• **Data for this exercise**:
>>>>>

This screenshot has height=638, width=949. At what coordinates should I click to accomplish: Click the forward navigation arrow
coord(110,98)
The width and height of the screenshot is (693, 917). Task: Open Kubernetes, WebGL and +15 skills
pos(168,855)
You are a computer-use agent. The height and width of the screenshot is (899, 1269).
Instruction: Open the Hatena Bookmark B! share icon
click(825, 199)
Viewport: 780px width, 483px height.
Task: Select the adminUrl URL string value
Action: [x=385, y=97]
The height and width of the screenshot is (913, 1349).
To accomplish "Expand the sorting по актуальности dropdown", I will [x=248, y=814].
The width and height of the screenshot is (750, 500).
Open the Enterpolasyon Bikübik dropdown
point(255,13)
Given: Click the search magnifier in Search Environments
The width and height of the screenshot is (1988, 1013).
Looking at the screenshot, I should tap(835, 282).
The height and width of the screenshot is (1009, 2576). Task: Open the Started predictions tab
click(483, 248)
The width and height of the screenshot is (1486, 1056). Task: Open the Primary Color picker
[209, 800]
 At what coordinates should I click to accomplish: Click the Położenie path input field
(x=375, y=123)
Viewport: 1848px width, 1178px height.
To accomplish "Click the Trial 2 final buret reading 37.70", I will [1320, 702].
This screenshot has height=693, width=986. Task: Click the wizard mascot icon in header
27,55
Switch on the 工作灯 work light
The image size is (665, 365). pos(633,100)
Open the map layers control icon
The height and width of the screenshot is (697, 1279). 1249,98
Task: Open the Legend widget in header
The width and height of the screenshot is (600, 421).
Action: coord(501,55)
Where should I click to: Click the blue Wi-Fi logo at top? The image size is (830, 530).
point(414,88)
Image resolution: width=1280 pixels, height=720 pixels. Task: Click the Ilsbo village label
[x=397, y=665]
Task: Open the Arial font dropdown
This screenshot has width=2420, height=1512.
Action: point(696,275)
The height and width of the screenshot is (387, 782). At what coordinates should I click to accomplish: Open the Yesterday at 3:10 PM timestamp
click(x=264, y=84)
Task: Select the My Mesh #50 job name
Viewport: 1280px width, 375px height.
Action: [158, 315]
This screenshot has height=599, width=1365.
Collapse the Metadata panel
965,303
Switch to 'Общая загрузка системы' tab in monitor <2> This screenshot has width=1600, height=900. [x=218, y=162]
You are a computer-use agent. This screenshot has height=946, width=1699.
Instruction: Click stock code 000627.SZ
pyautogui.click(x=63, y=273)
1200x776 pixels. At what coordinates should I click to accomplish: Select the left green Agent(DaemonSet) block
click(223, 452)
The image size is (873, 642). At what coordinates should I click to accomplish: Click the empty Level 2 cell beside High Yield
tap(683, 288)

<<<<<

• **Task details**: Repeat, word for word, all of the data shown above.

• **Result**:
This screenshot has height=638, width=949. At what coordinates should I click to accomplish: Click the forward navigation arrow
coord(110,98)
The width and height of the screenshot is (693, 917). Task: Open Kubernetes, WebGL and +15 skills
pos(168,855)
You are a computer-use agent. The height and width of the screenshot is (899, 1269).
Instruction: Open the Hatena Bookmark B! share icon
click(825, 199)
Viewport: 780px width, 483px height.
Task: Select the adminUrl URL string value
Action: [x=385, y=97]
The height and width of the screenshot is (913, 1349).
To accomplish "Expand the sorting по актуальности dropdown", I will [x=248, y=814].
The width and height of the screenshot is (750, 500).
Open the Enterpolasyon Bikübik dropdown
point(255,13)
Given: Click the search magnifier in Search Environments
The width and height of the screenshot is (1988, 1013).
Looking at the screenshot, I should tap(835, 282).
The height and width of the screenshot is (1009, 2576). Task: Open the Started predictions tab
click(483, 248)
The width and height of the screenshot is (1486, 1056). Task: Open the Primary Color picker
[209, 800]
 At what coordinates should I click to accomplish: Click the Położenie path input field
(x=375, y=123)
Viewport: 1848px width, 1178px height.
To accomplish "Click the Trial 2 final buret reading 37.70", I will [1320, 702].
This screenshot has height=693, width=986. Task: Click the wizard mascot icon in header
27,55
Switch on the 工作灯 work light
The image size is (665, 365). pos(633,100)
Open the map layers control icon
The height and width of the screenshot is (697, 1279). 1249,98
Task: Open the Legend widget in header
The width and height of the screenshot is (600, 421).
Action: coord(501,55)
Where should I click to: Click the blue Wi-Fi logo at top? The image size is (830, 530).
point(414,88)
Image resolution: width=1280 pixels, height=720 pixels. Task: Click the Ilsbo village label
[x=397, y=665]
Task: Open the Arial font dropdown
This screenshot has width=2420, height=1512.
Action: point(696,275)
The height and width of the screenshot is (387, 782). At what coordinates should I click to accomplish: Open the Yesterday at 3:10 PM timestamp
click(x=264, y=84)
Task: Select the My Mesh #50 job name
Viewport: 1280px width, 375px height.
Action: [158, 315]
This screenshot has height=599, width=1365.
Collapse the Metadata panel
965,303
Switch to 'Общая загрузка системы' tab in monitor <2> This screenshot has width=1600, height=900. [x=218, y=162]
You are a computer-use agent. This screenshot has height=946, width=1699.
Instruction: Click stock code 000627.SZ
pyautogui.click(x=63, y=273)
1200x776 pixels. At what coordinates should I click to accomplish: Select the left green Agent(DaemonSet) block
click(223, 452)
The image size is (873, 642). At what coordinates should I click to accomplish: Click the empty Level 2 cell beside High Yield
tap(683, 288)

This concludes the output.